Last Updated on 22 June 2024

Quotes from James Madison (1751-1836)

  • The accumulation of all powers, legislative, executive, and judiciary, in the same hands, whether of one, a few, or many, and whether hereditary, self-appointed, or elective, may justly be pronounced the very definition of tyranny.
  • The advancement and diffusion of knowledge is the only guardian of true liberty.
  • Armies, and debts, and taxes are the known instruments for bringing the many under the domination of the few.
  • The civil rights of none, shall be abridged on account of religious belief or worship, nor shall any national religion be established, nor shall the full and equal rights of conscience be in any manner, or on any pretext infringed.
  • Crisis is the rallying cry of the tyrant.
  • Equal laws protecting equal rights…the best guarantee of loyalty and love of country.
  • History records that the money changers have used every form of abuse, intrigue, deceit, and violent means possible to maintain their control over governments by controlling money and it’s issuance.
  • I believe there are more instances of the abridgement of freedom of the people by gradual and silent encroachments by those in power than by violent and sudden usurpation.
  • I cannot undertake to lay my finger on that article of the Constitution which granted a right to Congress of expending, on objects of benevolence, the money of their constituents.
  • If man is not fit to govern himself, how can he be fit to govern someone else?
  • If our nation is ever taken over, it will be taken over from within.
  • If Tyranny and Oppression come to this land, it will be in the guise of fighting a foreign enemy.
  • It is a universal truth that the loss of liberty at home is to be charged to the provisions against danger, real or pretended, from abroad.
  • It will be of little avail to the people that the laws are made by men of their own choice if the laws be so voluminous that they cannot be read, or so incoherent that they cannot be understood.
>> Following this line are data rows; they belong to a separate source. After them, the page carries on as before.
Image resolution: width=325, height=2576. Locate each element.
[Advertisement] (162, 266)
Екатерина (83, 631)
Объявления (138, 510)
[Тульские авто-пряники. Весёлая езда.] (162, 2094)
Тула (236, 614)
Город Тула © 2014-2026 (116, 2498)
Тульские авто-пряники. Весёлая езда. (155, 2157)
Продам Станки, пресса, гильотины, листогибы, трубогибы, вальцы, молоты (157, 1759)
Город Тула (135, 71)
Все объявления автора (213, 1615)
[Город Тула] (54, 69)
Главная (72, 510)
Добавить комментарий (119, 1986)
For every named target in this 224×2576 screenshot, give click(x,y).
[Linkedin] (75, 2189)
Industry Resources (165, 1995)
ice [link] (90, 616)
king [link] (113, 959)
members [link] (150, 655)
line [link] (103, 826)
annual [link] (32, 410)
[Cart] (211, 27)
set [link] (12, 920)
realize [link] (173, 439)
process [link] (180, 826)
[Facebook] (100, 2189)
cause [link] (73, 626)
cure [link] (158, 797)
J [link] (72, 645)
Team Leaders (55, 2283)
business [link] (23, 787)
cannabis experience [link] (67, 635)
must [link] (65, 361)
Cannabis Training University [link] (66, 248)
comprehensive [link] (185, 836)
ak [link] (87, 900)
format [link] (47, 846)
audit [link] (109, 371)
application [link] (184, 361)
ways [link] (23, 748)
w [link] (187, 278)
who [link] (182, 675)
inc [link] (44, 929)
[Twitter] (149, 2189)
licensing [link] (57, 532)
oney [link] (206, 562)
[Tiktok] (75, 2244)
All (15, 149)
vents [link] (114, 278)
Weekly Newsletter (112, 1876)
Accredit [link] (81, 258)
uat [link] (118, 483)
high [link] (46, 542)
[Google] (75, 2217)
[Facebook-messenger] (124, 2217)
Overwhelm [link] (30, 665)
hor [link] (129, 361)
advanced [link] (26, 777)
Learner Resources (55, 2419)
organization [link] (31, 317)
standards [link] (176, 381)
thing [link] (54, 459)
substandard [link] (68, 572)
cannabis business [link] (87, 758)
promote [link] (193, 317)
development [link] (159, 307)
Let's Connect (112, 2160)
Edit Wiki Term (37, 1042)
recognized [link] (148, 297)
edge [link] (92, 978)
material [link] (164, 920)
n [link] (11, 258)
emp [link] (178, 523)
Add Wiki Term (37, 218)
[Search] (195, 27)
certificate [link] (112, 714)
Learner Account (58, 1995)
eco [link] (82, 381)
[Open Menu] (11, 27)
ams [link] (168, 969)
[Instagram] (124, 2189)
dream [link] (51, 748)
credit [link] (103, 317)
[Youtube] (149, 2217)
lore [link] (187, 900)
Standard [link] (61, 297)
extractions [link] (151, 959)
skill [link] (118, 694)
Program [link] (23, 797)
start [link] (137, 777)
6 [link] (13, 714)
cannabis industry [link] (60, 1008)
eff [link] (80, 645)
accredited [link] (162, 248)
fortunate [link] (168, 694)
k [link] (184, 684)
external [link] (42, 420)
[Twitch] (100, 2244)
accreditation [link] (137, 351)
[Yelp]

  • Knowledge will forever govern ignorance; and a people who mean to be their own governors must arm themselves with the power which knowledge gives.
  • Learned Institutions ought to be favorite objects with every free people. They throw that light over the public mind, which is the best security against crafty and dangerous encroachments on the public liberty.
  • No nation could preserve its freedom in the midst of continual warfare.
  • Oppressors can tyrannize only when they achieve a standing army, an enslaved press, and a disarmed populace.
  • A president is impeachable if he attempts to subvert the Constitution.
  • The purpose of separation of church and state is to keep forever from these shores the ceaseless strife that has soaked the soil of Europe with blood for centuries.
  • Religious bondage shackles and debilitates the mind and unfits it for every noble enterprise…. During almost fifteen centuries has the legal establishment of Christianity been on trial. What have been its fruits? More or less, in all places, pride and indolence in the clergy; ignorance and servility in laity; in both, superstition, bigotry, and persecution.
  • There is an evil which ought to be guarded against in the indefinite accumulation of property from the capacity of holding it in perpetuity by…corporations. The power of all corporations ought to be limited in this respect. The growing wealth acquired by them never fails to be a source of abuses.
  • The truth is that all men having power ought to be mistrusted.
  • Where an excess of power prevails, property of no sort is duly respected. No man is safe in his opinions, his person, his faculties, or his possessions.